Walls for Women all-female mural festival in Tennessee

The 19th Amendment and Tennessee’s place in history

While many states like Wyoming may have granted women voting privileges 50 years before it became federal law, the country as a whole has only allowed women to vote since 1920—and it almost didn’t happen. On May 21, 1919, the House of Representatives passed the 19th Amendment, and two weeks later, the Senate followed. But it required three-fourths of the individual states to ratify first.

More than a year later, that would finally happen when Tennessee became the 36th and final state to ratify the amendment; even then, that almost ended in a stalemate (tied at 48-48), but one woman, Phoebe Burn, talked her son into voting in favor of women. Harry Burn was about to vote against it until, on the morning of the vote, our muse “Miss Febb,” as she was known to friends, sent him a note that said:

“Hurrah, and vote for suffrage! Don’t keep them in doubt. I notice some of the speeches against. They were bitter. I have been watching to see how you stood, but have not noticed anything yet.”

She signed off with an endorsement of suffragist leader Carrie Chapman Catt, imploring her son to “be a good boy and help Mrs. Catt put the ‘rat’ in ratification.”

The good boy that he was, he listened to his mother. The next day, defending his decision to the assembly, he stated: “I know that a mother’s advice is always safest for her boy to follow, and my mother wanted me to vote for ratification.”

It’s important to note that the 19th Amendment did not, in fact, grant all women the same ease with which to vote; African-American women, despite being allies and key players in the suffragist movement, were not all afforded the same rights, nor were Native Americans, Asian immigrants and other women of color. Racism and deadly violence, particularly in the Deep South, often crushed the attempt of non-white women to cast a ballot through these horrific bullying tactics and other administrative roadblocks, like paying a head tax or being forced to take a test interpreting the Constitution, tasks their white counterparts were not made to do.

Rosa Parks mural in Memphis by Sarah Painter and Cosby Hayes

It took even more death, protests and assassinations before, toward the end of the Civil Rights Movement in 1965, President LBJ passed the Voting Rights Act, which expanded the 14th and 15th amendments by, in part, banning racial discrimination in voting practices. The narrative of voting rights and common decency between human beings is an ever-evolving challenge in the United States, and while woman’s suffrage is but a small piece of our growth as individuals and a society, the rightful place of Tennessee as an epicenter for positive change in our history is worth celebrating—as are women—and we are proud of that.
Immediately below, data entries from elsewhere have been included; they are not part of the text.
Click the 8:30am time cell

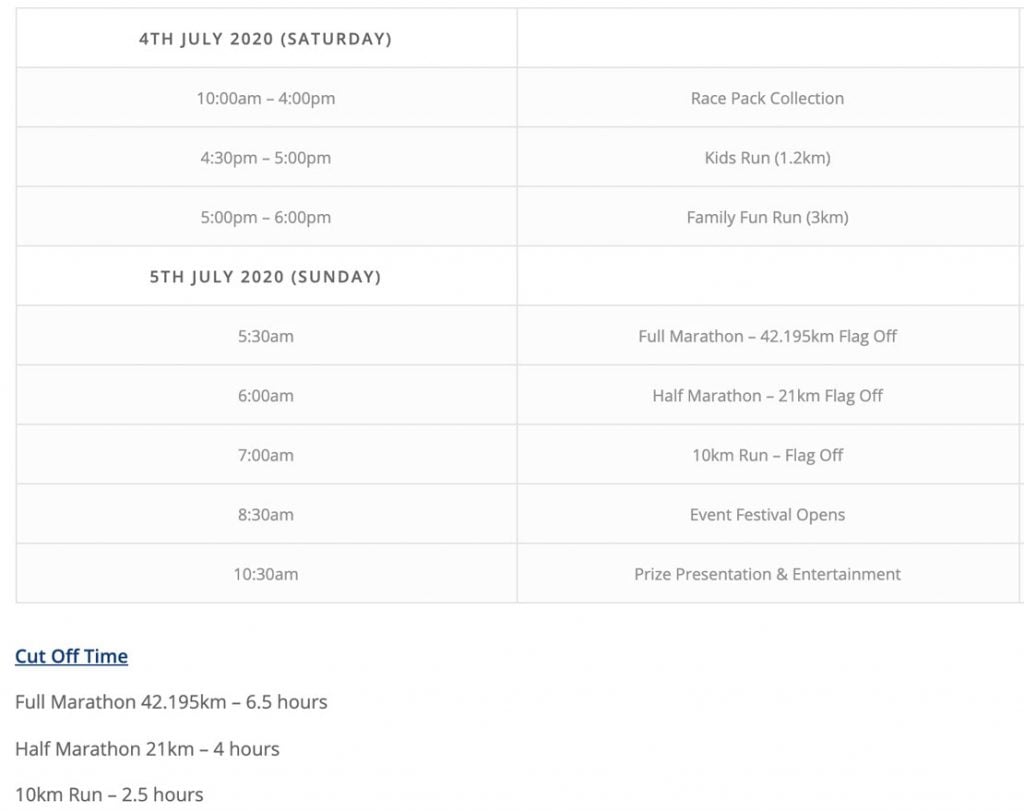[266, 514]
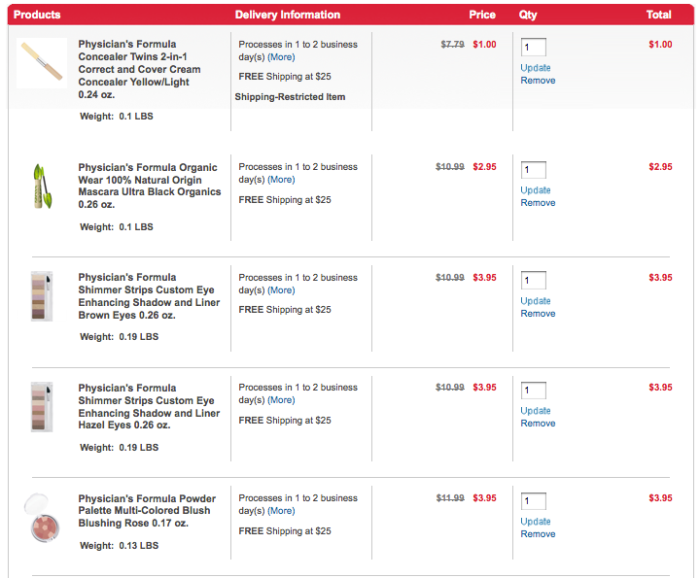Expand More delivery info for Concealer Twins
Screen dimensions: 700x578
coord(281,57)
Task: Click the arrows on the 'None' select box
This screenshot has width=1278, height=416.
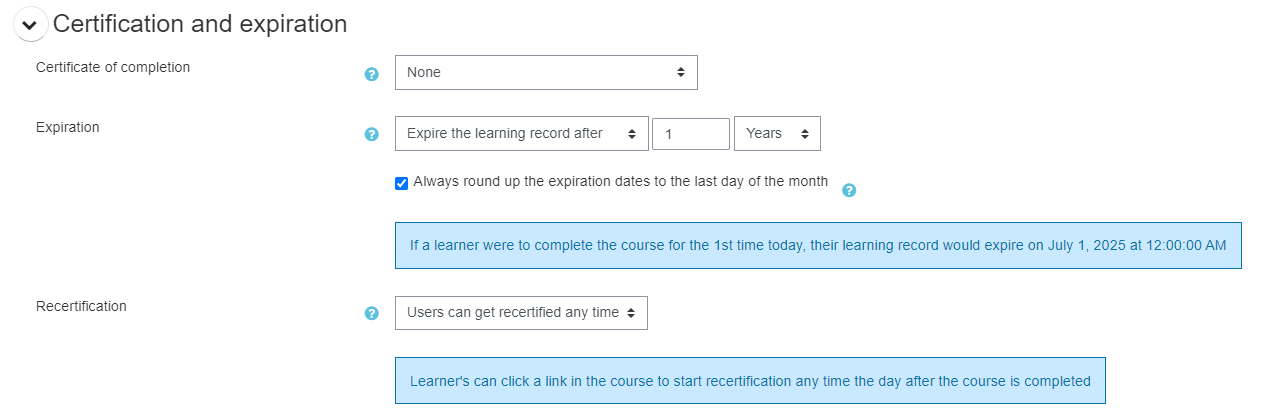Action: (x=681, y=72)
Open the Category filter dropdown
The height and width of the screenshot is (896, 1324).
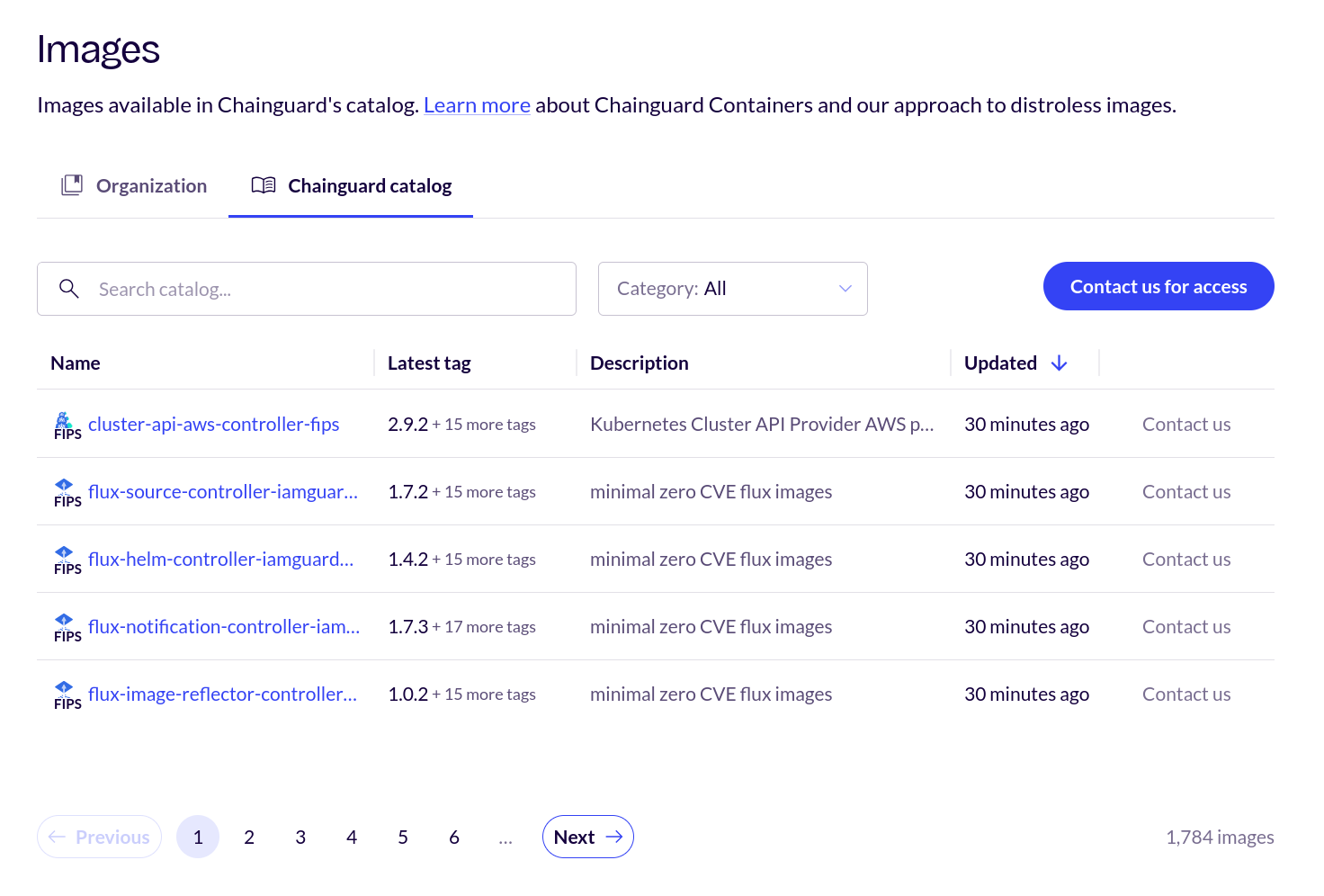(732, 289)

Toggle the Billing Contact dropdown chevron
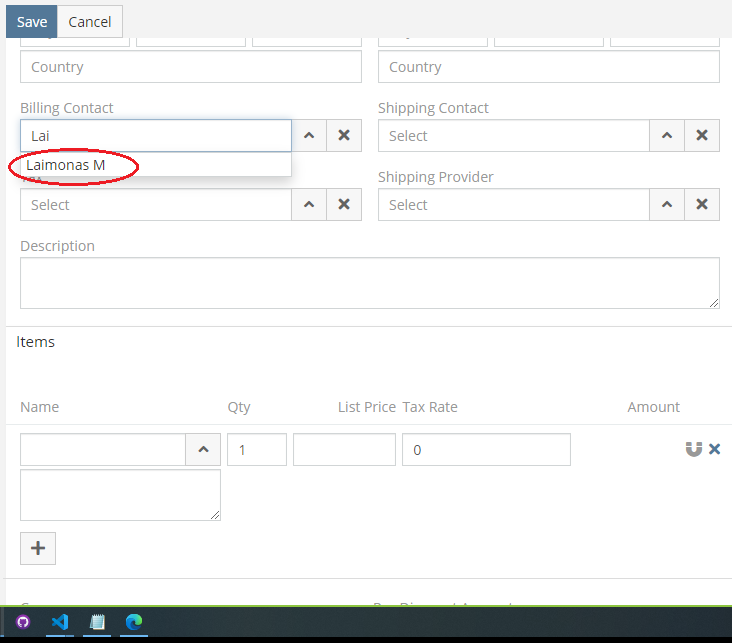click(309, 136)
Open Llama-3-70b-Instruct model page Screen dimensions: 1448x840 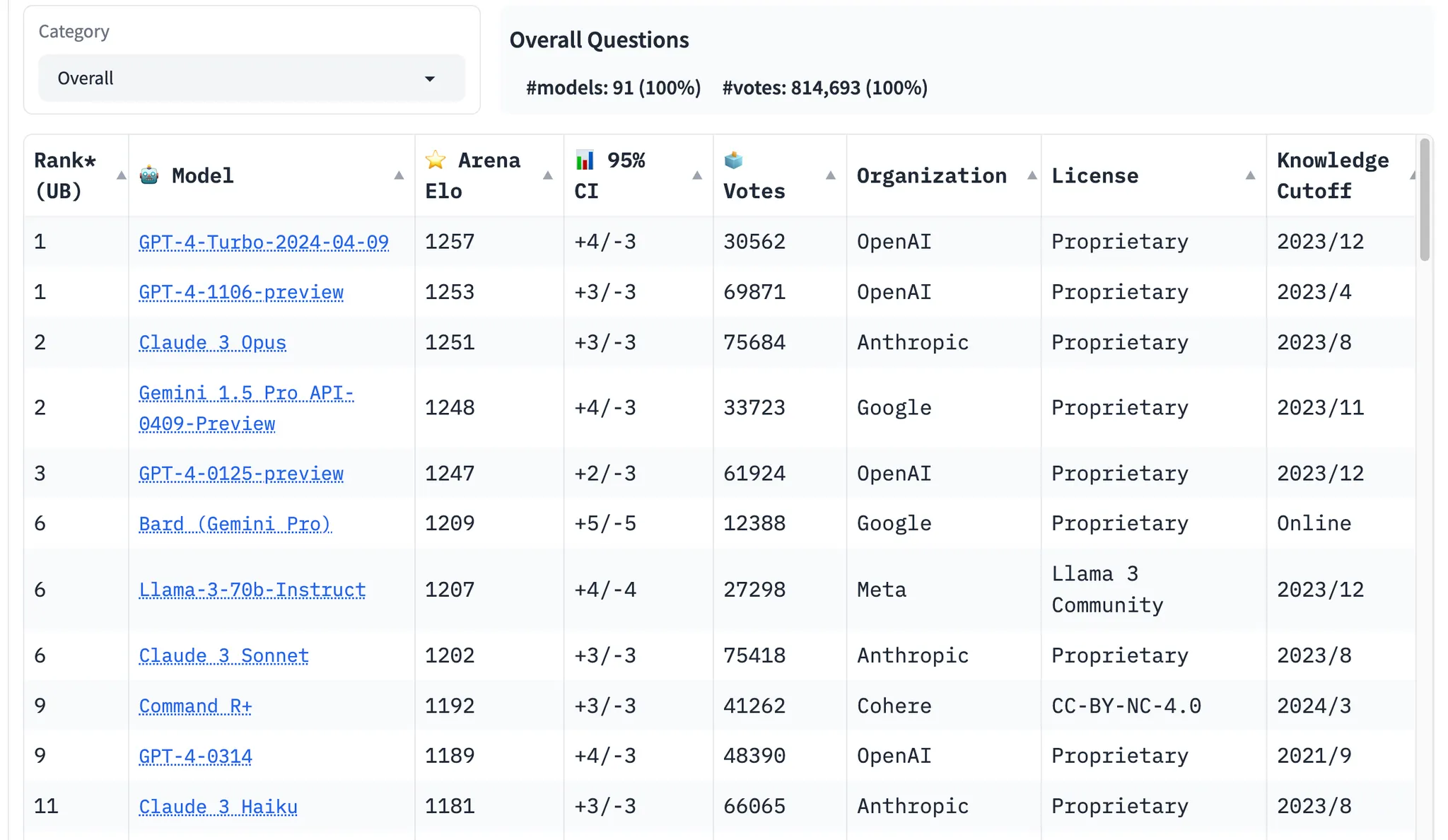(x=252, y=590)
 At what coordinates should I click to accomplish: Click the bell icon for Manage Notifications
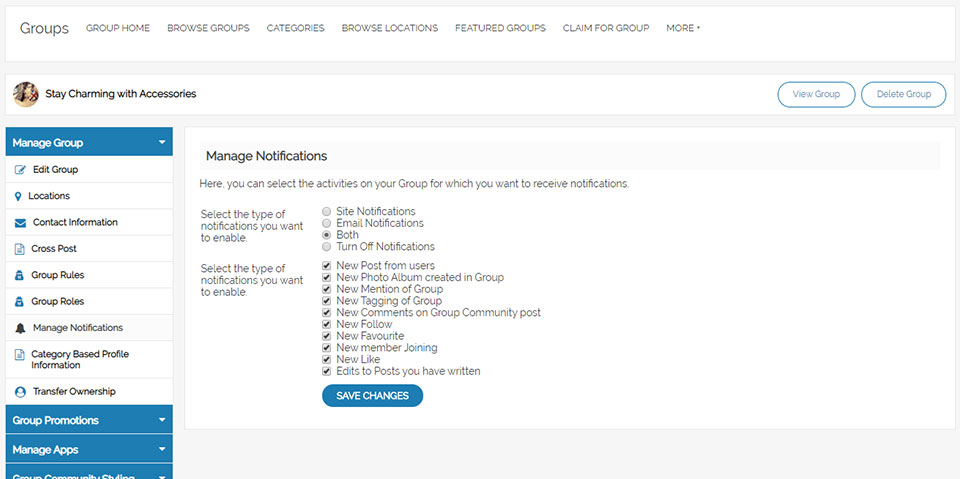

Magnolia Mural in Manchester, Tennessee

How Walls for Women came to be

This time last year, I was working on the 2020 Tennessee Vacation Guide, which you can read or order a free copy of here, and one of the pieces I was assigned focused on important women in Tennessee’s history, from Dolly Parton to Pat Summitt to many modern-day restaurateurs, distillers and other powerful female entrepreneurs. As a female-run nonprofit, trying to effect change through the application of a thin layer of paint on worn-out buildings, I wanted to be on the right side of history, and so I floated the idea of doing an all-female mural festival across the state of Tennessee to SVV.

He thought I was crazy to contemplate the logistics of putting in, within a one-month window, public art across our sprawling 440-mile wide state but has always gravitated toward female artists and immediately synched up with my concept to become a hardcore advocate.

And here we are, one year later, doing just that.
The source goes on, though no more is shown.